Cette retenue à la source spécifique se distingue du prélèvement à la source applicable aux résidents fiscaux. Elle repose sur un barème propre comportant trois tranches d’imposition : un taux de 0 %, un taux intermédiaire de 12 % et un taux de 20 %. Les seuils d’application sont déterminés en fonction de la périodicité à laquelle se rapportent les rémunérations versées.
Pour l’année 2026, les limites de ces tranches ont été revalorisées.
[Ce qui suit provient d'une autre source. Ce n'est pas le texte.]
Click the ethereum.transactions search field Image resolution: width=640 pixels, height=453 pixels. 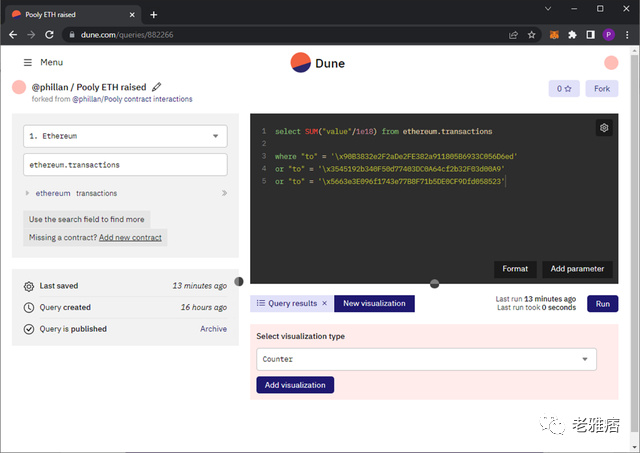[125, 164]
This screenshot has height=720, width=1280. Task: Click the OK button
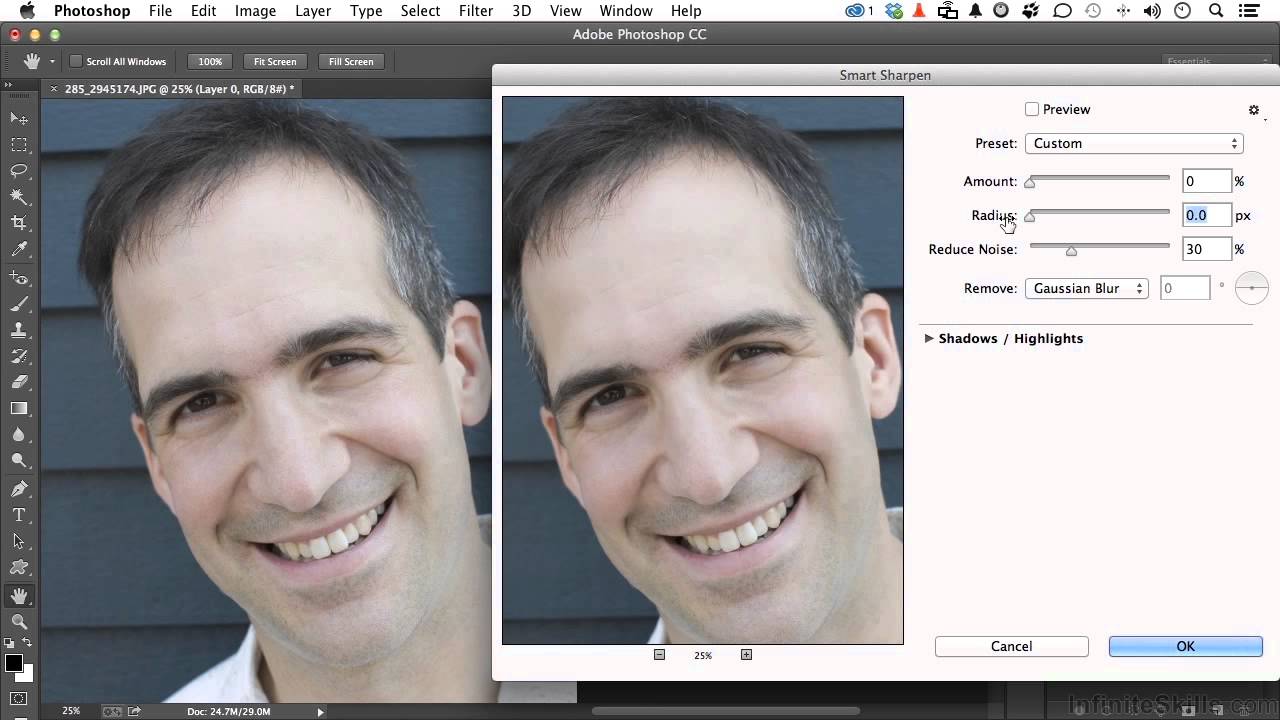coord(1185,647)
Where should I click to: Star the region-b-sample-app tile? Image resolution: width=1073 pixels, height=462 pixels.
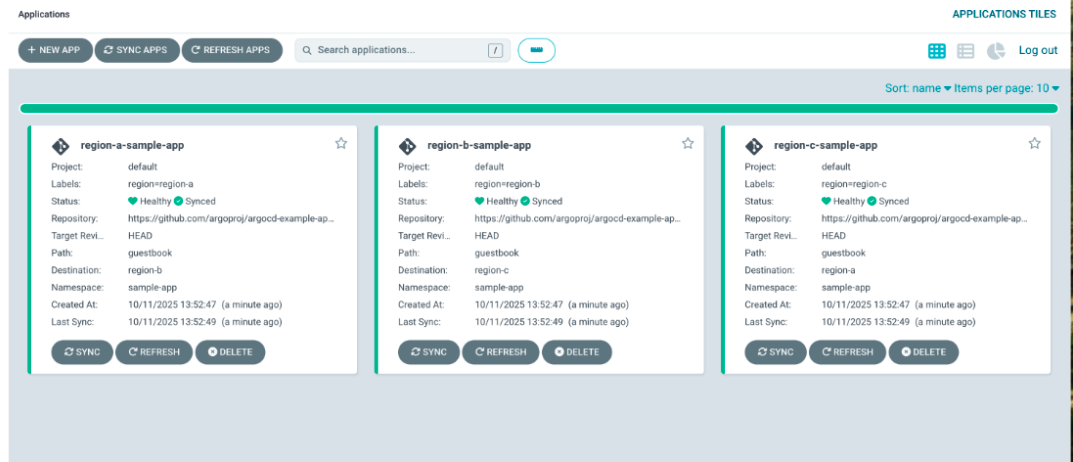pyautogui.click(x=688, y=144)
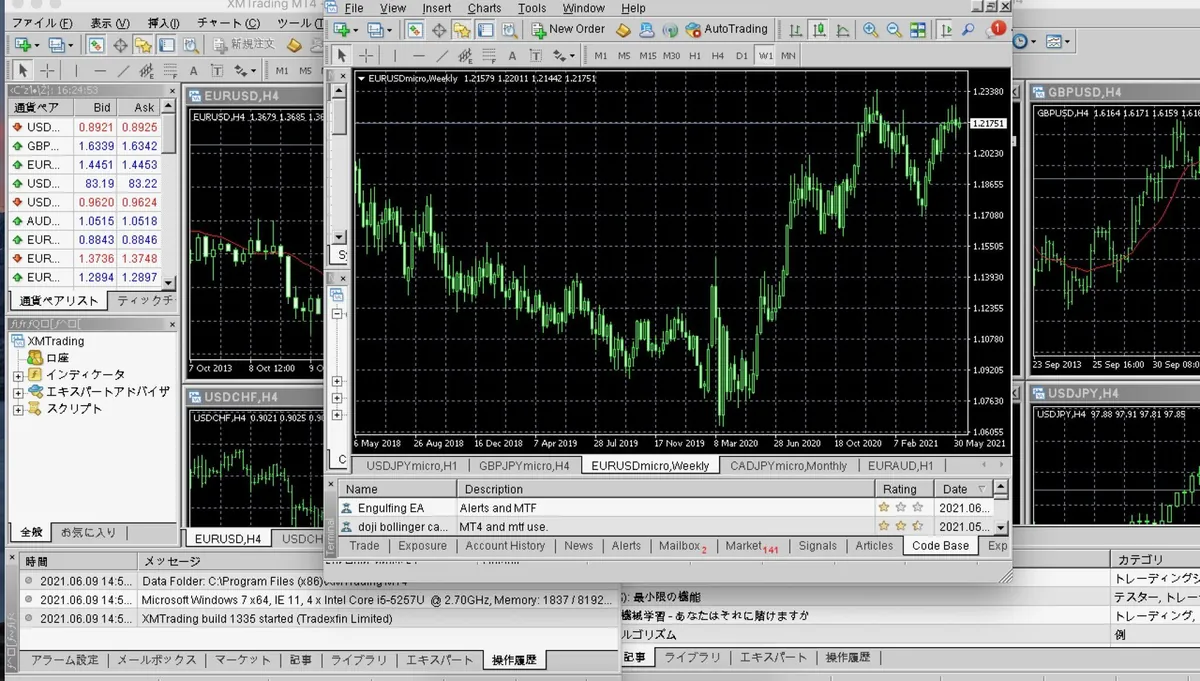Select the trendline drawing tool
1200x681 pixels.
point(442,55)
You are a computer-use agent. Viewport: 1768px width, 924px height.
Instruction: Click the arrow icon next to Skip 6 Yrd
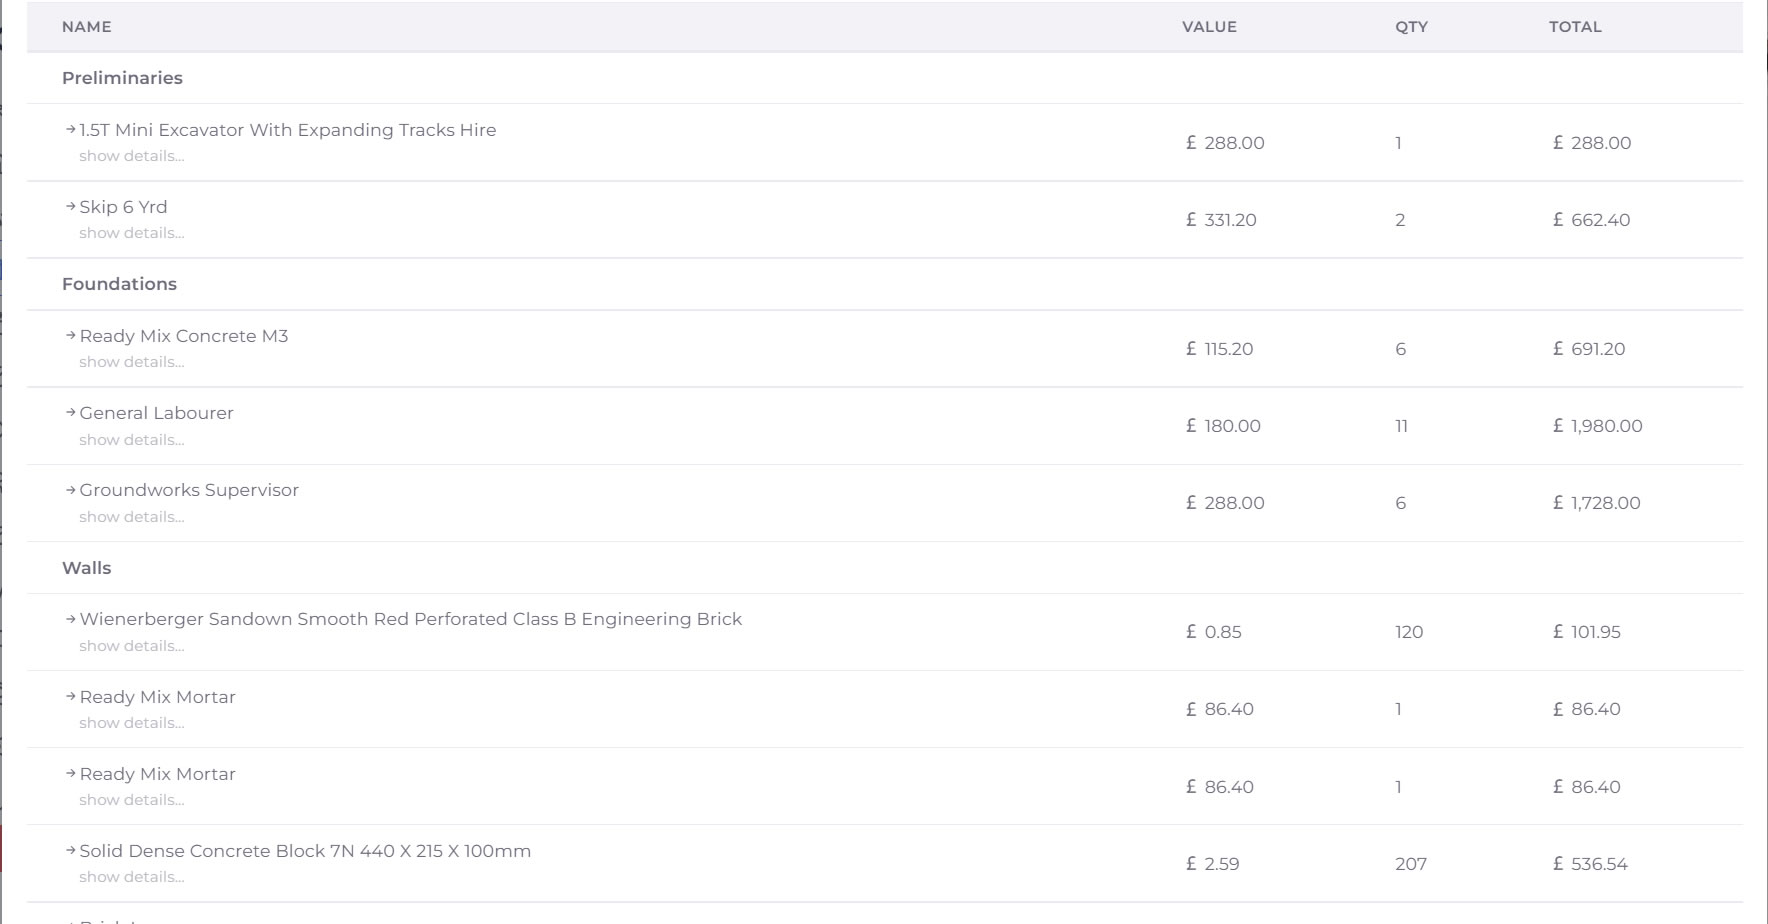[71, 207]
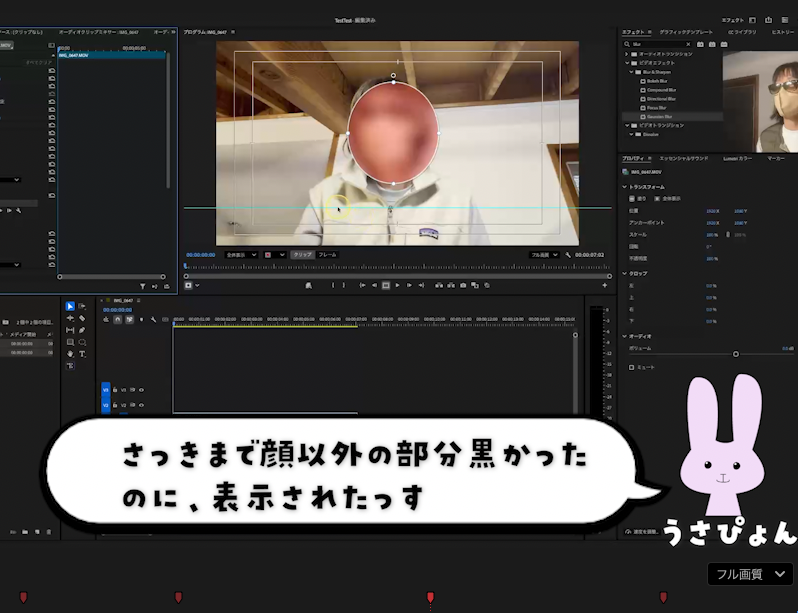Viewport: 798px width, 613px height.
Task: Open the ヒストリー tab
Action: point(782,32)
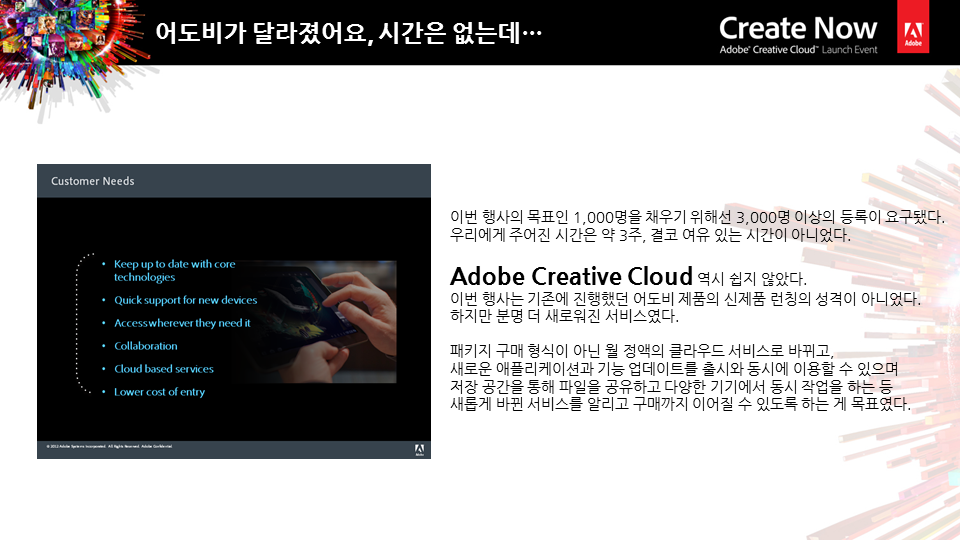Click the "Customer Needs" heading bar
This screenshot has height=540, width=960.
[233, 181]
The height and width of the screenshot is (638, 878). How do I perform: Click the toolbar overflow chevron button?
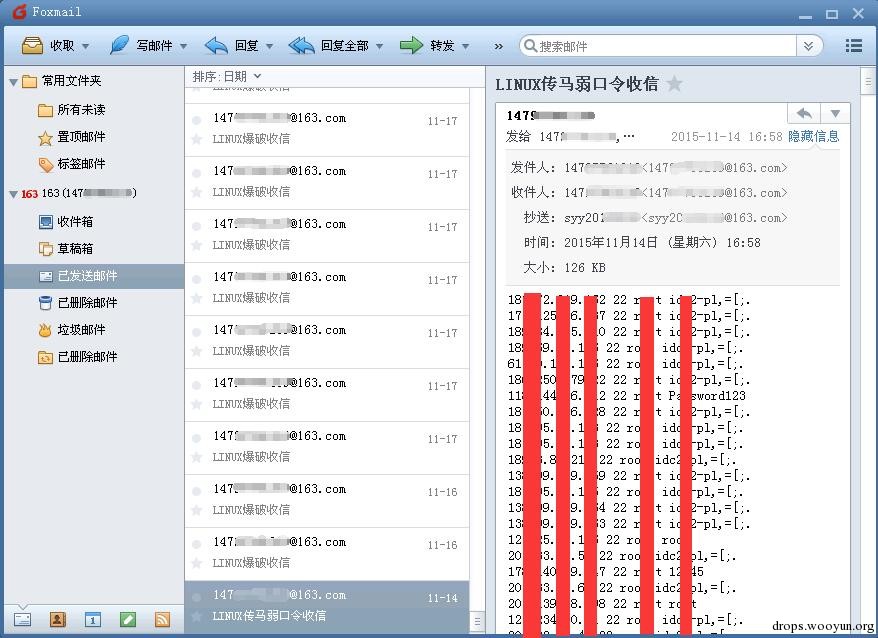pyautogui.click(x=498, y=46)

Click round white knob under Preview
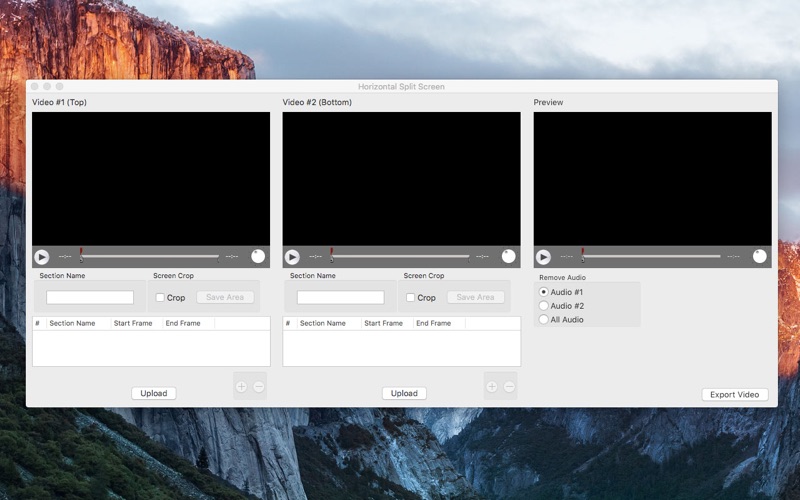[760, 256]
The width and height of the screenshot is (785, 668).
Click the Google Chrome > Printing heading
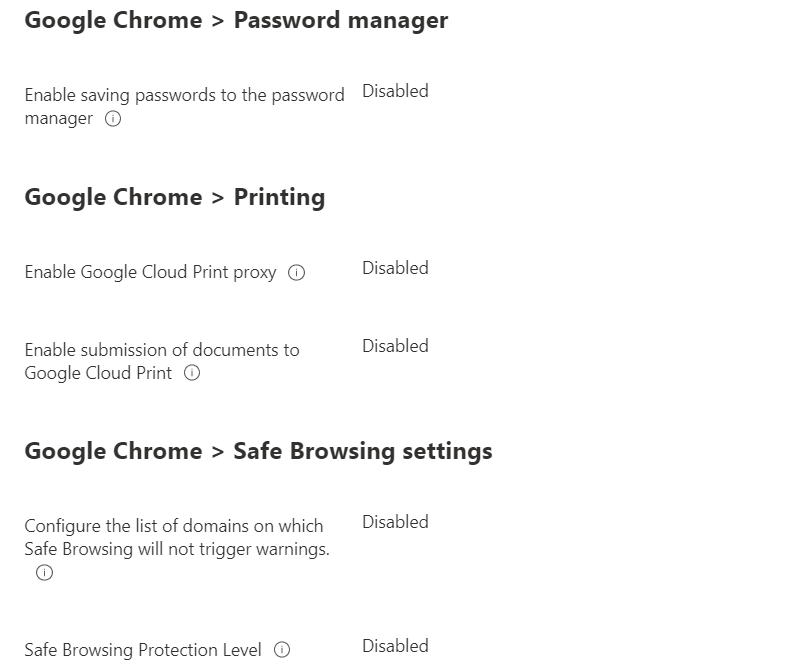point(175,197)
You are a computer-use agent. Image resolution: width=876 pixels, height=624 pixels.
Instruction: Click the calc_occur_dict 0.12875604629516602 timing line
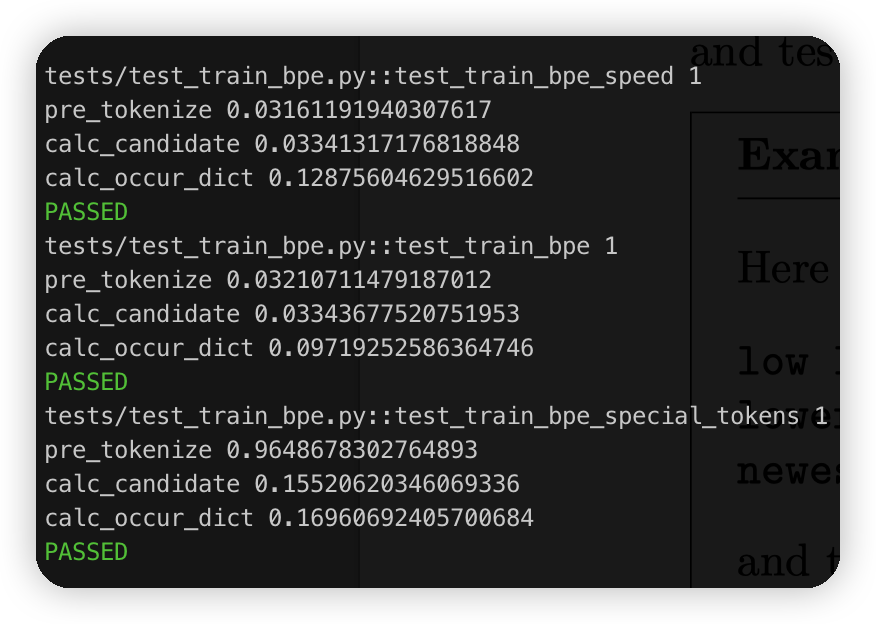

Le barème applicable aux revenus versés à compter du 1er janvier 2026 est le suivant :
Barème de la retenue à la source – Article 182 A du CGI (2026)
| Taux | Annuel | Mensuel | Journalier |
| 0 % | Jusqu'à 17 275 € | Jusqu'à 1 440 € | Jusqu'à 55 € |
| 12 % | De 17 275 € à 50 112 € | De 1 440 € à 4 176 € | De 55 € à 161 € |
| 20 % | Au-delà de 50 112 € | Au-delà de 4 176 € | Au-delà de 161 € |
Ce barème s’applique lors du paiement des revenus concernés par le collecteur, qui procède directement à la retenue avant versement au bénéficiaire non-résident. Les montants retenus sont ensuite déclarés et reversés à l’administration fiscale selon les modalités déclaratives habituelles.
Il convient de rappeler que cette retenue constitue en principe une imposition définitive pour la fraction de revenus soumise aux taux de 0 % et de 12 %. En revanche, la fraction taxée au taux de 20 % peut, dans certaines situations, donner lieu à une régularisation dans le cadre de l’imposition des non-résidents prévue à l’article 197 A du Code général des impôts.